Directions: Transcribe only the lines of the listing below from the one holding "The height and" through the one holding "Open the Totals", inclusive, without any change.

Materials provided:
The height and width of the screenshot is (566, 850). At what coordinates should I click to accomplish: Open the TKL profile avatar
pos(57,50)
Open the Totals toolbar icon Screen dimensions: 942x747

...

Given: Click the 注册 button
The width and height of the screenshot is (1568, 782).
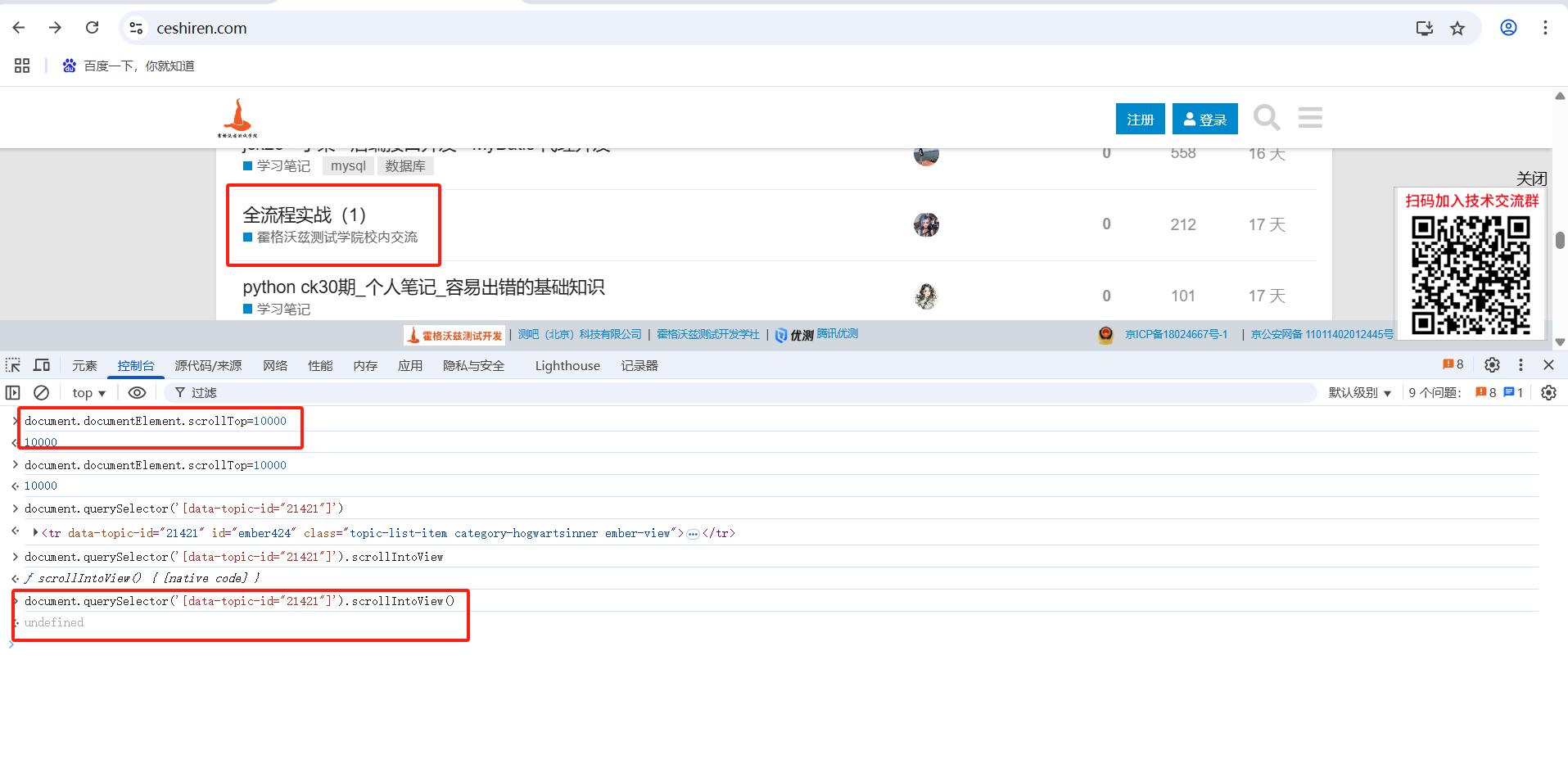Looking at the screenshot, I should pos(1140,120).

--

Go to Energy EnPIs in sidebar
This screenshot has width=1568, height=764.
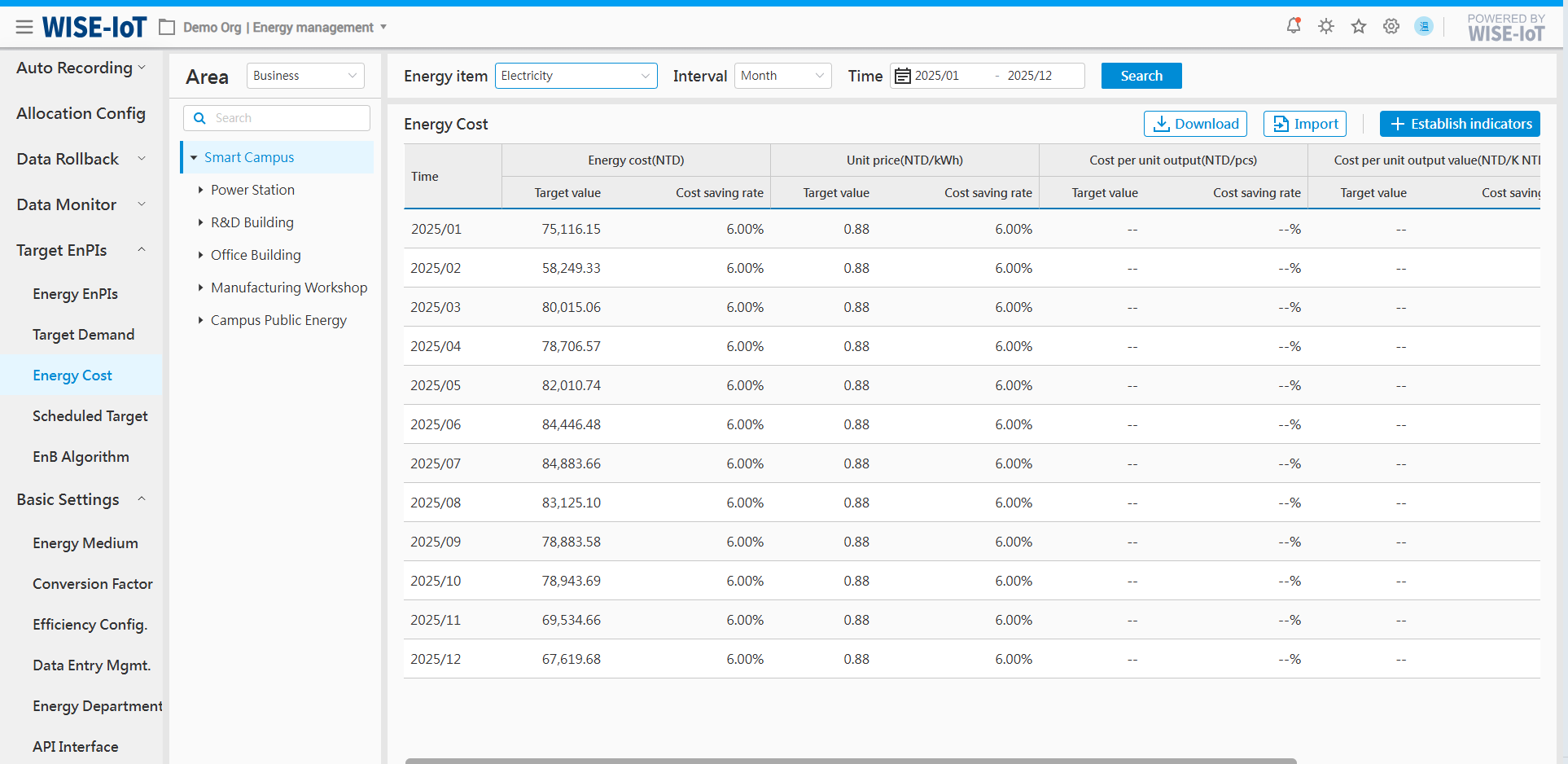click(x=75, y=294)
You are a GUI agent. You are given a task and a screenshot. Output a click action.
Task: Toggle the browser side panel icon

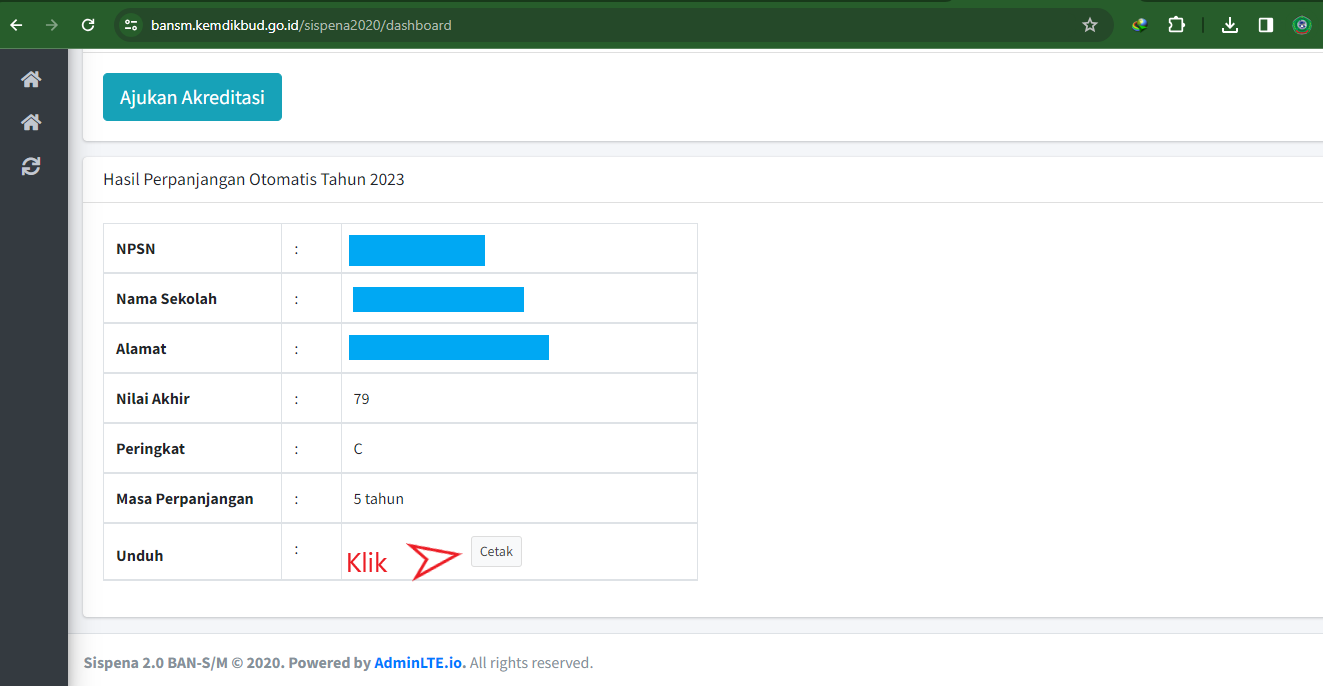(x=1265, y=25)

Task result:
The height and width of the screenshot is (566, 850). At what coordinates should I click to accomplish: Open the TKL profile avatar
pos(57,50)
Open the Totals toolbar icon Screen dimensions: 942x747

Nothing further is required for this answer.